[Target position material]
━━━━━━━━━━

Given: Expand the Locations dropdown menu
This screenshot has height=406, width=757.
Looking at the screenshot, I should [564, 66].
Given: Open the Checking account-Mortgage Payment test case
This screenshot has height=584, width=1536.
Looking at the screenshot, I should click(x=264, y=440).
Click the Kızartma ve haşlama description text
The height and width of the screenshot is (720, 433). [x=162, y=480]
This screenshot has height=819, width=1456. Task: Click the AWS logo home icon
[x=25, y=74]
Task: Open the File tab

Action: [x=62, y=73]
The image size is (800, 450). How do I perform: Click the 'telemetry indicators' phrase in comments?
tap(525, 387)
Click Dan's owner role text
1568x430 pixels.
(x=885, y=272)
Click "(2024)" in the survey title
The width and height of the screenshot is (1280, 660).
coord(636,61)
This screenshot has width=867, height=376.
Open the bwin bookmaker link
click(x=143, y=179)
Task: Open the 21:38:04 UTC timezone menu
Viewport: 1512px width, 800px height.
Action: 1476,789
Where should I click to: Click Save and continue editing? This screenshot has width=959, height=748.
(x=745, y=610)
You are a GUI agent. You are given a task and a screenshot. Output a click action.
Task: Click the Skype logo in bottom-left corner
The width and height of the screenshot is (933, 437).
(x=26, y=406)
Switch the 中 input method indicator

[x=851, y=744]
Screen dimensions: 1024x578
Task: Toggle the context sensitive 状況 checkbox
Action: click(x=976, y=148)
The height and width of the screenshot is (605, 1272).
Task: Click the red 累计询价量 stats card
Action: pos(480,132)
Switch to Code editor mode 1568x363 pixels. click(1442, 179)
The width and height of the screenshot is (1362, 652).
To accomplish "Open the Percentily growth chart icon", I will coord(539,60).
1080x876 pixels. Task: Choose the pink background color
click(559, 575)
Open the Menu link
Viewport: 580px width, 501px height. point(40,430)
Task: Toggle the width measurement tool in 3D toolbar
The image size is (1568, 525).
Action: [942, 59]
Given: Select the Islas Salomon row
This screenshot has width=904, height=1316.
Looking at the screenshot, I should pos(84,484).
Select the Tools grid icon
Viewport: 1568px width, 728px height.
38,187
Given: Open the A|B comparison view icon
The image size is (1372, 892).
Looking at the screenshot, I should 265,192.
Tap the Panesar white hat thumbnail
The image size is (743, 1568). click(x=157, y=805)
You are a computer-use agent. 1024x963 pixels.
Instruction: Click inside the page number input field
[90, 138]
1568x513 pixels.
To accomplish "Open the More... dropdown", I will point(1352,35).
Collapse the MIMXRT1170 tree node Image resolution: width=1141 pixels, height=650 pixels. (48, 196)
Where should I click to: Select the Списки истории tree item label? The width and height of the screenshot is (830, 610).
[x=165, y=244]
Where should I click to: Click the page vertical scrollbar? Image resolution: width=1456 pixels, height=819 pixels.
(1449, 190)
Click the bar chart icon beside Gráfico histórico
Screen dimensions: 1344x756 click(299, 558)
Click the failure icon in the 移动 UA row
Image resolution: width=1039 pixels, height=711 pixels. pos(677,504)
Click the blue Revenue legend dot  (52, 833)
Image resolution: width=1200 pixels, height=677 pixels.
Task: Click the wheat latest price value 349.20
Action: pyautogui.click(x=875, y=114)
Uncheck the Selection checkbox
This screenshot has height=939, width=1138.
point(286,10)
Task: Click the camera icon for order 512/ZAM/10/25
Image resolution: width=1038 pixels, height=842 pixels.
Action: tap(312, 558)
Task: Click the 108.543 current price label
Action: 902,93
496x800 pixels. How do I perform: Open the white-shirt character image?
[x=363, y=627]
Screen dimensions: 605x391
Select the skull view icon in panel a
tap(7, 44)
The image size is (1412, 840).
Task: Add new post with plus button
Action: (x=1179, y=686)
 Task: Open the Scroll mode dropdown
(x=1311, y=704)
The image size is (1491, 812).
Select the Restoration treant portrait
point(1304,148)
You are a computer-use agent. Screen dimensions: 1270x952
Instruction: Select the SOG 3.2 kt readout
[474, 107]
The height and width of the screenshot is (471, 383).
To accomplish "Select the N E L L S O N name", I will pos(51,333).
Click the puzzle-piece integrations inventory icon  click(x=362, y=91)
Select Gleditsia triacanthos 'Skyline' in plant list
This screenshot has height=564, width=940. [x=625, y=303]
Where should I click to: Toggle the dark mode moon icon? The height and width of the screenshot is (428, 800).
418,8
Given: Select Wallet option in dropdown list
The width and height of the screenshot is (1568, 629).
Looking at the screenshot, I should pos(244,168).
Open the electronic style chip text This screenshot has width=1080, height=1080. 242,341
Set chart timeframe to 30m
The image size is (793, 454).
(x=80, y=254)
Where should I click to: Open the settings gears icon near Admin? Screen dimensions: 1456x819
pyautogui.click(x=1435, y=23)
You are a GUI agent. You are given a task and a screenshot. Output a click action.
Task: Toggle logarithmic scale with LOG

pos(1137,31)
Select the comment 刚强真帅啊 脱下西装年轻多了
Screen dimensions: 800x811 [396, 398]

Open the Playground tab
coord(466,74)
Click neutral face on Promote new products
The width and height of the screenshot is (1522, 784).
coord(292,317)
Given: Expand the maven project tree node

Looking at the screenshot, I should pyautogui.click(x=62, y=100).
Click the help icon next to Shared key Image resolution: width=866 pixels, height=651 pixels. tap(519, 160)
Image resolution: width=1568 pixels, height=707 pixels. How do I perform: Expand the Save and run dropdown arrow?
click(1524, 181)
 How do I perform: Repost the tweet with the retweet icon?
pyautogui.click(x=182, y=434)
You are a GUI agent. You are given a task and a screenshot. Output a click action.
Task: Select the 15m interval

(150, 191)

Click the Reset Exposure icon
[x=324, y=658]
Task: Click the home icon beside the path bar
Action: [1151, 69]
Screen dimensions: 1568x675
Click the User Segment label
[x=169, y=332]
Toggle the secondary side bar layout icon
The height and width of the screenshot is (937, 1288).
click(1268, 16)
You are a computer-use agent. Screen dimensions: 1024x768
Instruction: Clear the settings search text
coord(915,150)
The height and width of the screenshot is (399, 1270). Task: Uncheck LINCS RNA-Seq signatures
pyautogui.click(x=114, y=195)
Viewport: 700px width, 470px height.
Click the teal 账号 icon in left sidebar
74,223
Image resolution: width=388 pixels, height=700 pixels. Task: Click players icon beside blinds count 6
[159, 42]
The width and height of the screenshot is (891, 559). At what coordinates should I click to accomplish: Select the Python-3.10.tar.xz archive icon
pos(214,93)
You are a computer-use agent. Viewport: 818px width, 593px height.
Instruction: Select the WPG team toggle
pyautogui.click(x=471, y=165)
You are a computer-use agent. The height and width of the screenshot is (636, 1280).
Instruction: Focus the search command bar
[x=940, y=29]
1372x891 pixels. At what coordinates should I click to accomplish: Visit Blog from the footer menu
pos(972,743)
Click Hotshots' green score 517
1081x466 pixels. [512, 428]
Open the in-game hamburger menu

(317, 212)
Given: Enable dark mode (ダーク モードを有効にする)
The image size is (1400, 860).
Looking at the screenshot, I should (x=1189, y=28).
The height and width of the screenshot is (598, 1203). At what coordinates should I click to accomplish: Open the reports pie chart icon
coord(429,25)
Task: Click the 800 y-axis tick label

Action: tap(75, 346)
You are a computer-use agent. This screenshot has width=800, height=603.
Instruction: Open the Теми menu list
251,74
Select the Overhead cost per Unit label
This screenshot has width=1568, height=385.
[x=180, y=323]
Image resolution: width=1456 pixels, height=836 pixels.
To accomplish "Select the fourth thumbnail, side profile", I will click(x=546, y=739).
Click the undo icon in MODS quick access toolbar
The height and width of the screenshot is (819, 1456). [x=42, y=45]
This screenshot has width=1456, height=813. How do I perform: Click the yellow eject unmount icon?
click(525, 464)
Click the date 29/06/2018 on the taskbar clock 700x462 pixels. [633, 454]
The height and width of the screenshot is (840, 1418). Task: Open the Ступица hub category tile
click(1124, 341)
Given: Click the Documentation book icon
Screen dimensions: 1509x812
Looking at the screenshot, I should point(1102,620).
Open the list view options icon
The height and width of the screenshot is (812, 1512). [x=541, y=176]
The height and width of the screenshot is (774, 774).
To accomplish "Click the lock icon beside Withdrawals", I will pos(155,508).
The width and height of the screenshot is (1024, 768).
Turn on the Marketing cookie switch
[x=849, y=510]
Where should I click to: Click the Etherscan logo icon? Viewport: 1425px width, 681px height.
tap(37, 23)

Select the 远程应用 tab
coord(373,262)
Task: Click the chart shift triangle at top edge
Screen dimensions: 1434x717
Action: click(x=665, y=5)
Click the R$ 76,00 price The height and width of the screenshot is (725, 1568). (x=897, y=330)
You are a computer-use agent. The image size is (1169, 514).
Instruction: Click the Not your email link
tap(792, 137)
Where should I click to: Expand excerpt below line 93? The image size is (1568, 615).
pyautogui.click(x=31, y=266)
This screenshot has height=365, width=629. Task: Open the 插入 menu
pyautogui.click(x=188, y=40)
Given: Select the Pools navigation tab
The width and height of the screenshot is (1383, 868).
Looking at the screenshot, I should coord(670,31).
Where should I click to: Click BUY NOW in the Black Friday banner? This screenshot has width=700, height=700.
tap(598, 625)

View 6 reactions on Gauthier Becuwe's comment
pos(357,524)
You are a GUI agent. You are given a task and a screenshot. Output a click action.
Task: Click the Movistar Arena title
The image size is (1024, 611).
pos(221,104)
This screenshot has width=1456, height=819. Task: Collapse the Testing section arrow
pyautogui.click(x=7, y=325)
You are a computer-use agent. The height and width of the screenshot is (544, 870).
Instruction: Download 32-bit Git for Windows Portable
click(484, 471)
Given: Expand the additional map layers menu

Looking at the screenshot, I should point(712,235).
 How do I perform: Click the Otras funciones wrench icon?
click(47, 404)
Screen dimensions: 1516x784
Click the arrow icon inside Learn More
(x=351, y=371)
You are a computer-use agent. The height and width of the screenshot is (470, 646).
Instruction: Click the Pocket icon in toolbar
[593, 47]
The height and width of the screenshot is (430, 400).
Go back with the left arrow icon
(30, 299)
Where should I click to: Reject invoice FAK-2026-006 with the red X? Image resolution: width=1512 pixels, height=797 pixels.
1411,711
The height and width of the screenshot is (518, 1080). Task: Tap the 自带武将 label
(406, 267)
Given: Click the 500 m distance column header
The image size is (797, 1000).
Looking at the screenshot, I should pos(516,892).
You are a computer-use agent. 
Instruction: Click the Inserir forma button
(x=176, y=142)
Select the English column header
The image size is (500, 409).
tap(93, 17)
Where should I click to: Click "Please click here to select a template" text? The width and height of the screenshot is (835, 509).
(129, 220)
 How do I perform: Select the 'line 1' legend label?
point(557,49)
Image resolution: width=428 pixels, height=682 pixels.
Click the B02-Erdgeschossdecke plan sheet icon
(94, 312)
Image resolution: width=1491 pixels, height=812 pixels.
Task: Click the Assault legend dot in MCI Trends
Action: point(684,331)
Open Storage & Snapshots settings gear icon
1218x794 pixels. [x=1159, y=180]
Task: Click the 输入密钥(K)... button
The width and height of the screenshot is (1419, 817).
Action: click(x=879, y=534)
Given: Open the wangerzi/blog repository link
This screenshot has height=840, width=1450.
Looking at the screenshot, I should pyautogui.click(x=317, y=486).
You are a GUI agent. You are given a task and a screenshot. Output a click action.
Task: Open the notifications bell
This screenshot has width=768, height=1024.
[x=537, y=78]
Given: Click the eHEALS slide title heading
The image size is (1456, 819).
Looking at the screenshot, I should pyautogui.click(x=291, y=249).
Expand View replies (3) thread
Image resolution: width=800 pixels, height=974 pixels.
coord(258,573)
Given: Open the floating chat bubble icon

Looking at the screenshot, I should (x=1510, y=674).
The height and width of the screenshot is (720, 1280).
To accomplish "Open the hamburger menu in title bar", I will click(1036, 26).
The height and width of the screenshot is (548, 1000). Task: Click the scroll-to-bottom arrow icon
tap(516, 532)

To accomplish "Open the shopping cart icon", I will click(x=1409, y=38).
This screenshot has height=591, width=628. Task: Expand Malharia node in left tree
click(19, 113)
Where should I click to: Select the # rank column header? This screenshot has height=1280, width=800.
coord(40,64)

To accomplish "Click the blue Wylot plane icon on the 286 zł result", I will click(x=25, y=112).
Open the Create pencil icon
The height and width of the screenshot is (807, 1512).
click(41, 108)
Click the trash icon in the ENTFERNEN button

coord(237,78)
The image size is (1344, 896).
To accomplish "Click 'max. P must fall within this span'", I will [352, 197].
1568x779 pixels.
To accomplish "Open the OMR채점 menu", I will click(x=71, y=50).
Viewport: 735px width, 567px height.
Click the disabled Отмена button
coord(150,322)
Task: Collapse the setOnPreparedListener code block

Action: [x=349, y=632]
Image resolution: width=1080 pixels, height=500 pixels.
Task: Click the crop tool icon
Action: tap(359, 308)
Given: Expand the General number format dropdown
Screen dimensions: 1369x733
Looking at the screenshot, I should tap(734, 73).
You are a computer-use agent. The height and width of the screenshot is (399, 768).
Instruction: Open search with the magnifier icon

━━━━━━━━━━

### Instructions to follow
Reproduce the stretch from the start of the material through the line containing "Looking at the screenshot, I should click(x=264, y=440).", keeping every character and line break unchanged.

### Answer to the task
Given: Expand the Locations dropdown menu
This screenshot has height=406, width=757.
Looking at the screenshot, I should [564, 66].
Given: Open the Checking account-Mortgage Payment test case
This screenshot has height=584, width=1536.
Looking at the screenshot, I should click(x=264, y=440).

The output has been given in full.